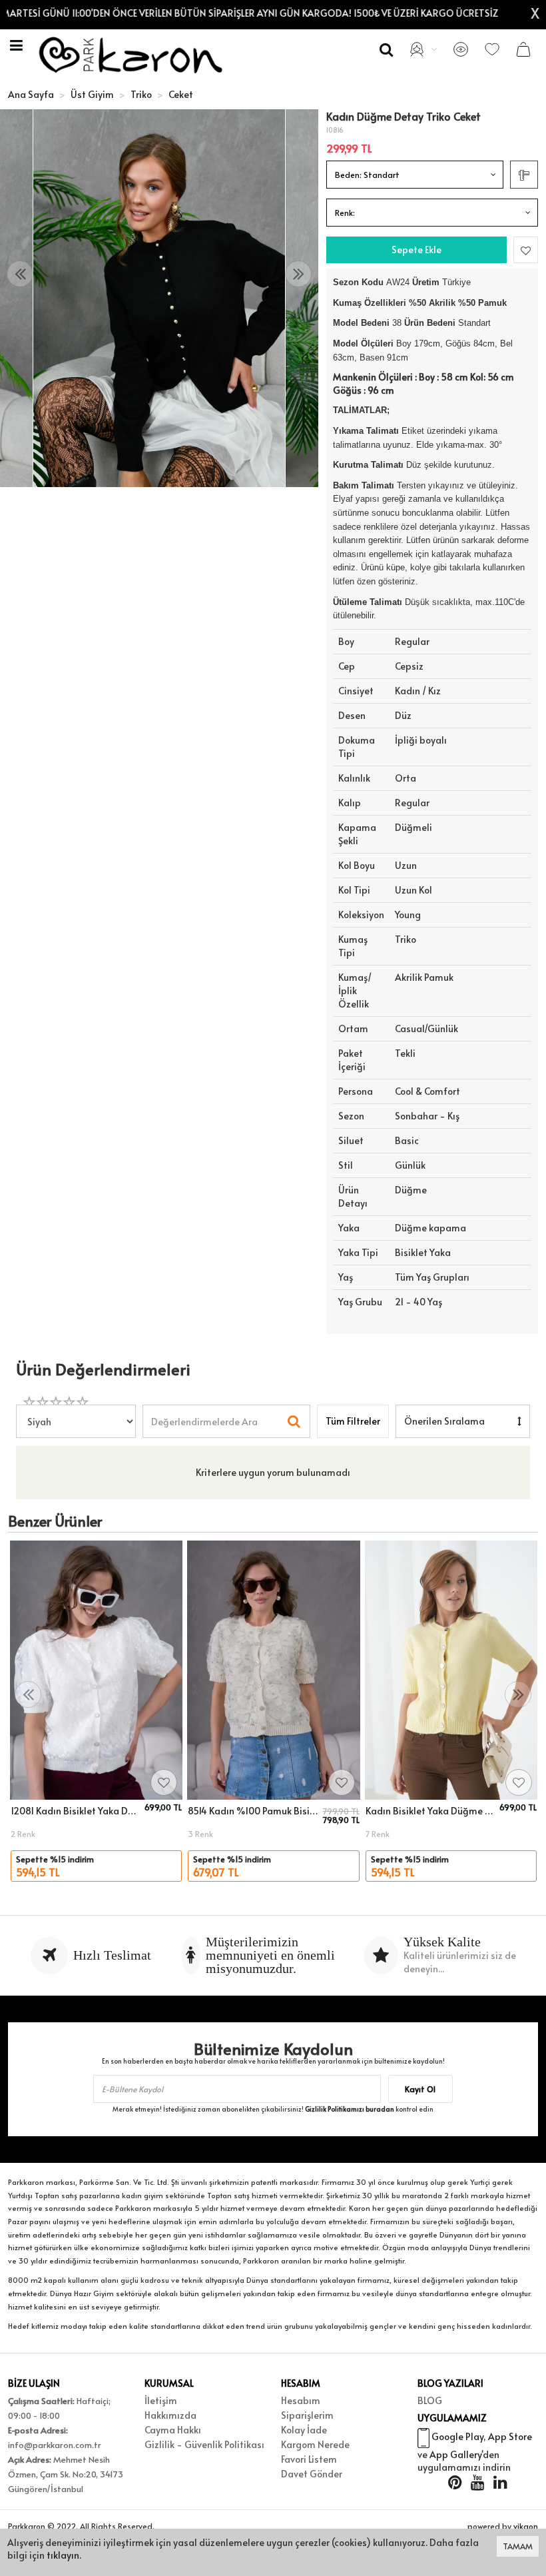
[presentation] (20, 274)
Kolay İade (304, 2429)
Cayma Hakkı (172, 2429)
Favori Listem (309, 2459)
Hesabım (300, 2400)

★ ★ ★ ★ ★

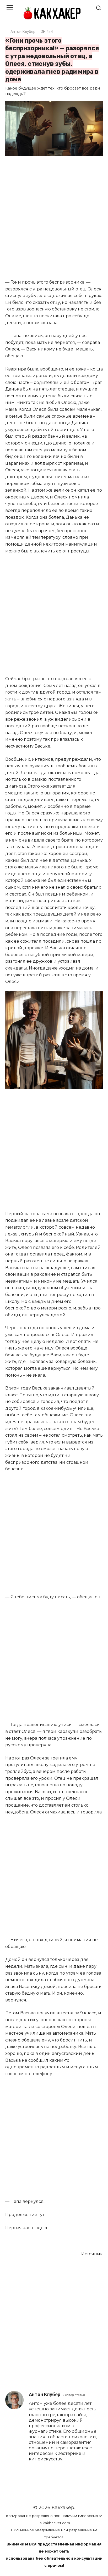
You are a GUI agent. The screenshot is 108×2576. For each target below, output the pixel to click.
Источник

★ ★ ★ ★ ★

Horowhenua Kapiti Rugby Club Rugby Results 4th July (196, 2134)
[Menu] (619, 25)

★ ★ ★ ★ ★

*AIM OF THE TASK*.
Among the entries above, the line containing "Horowhenua Kapiti Rugby", the line containing "[Menu] (619, 25)", and all lines between them are to be restated word for word; nothing else belongs in the reply.

*WRITTEN ANSWER*.
Horowhenua Kapiti Rugby Club Rugby Results 4th July (196, 2134)
[Menu] (619, 25)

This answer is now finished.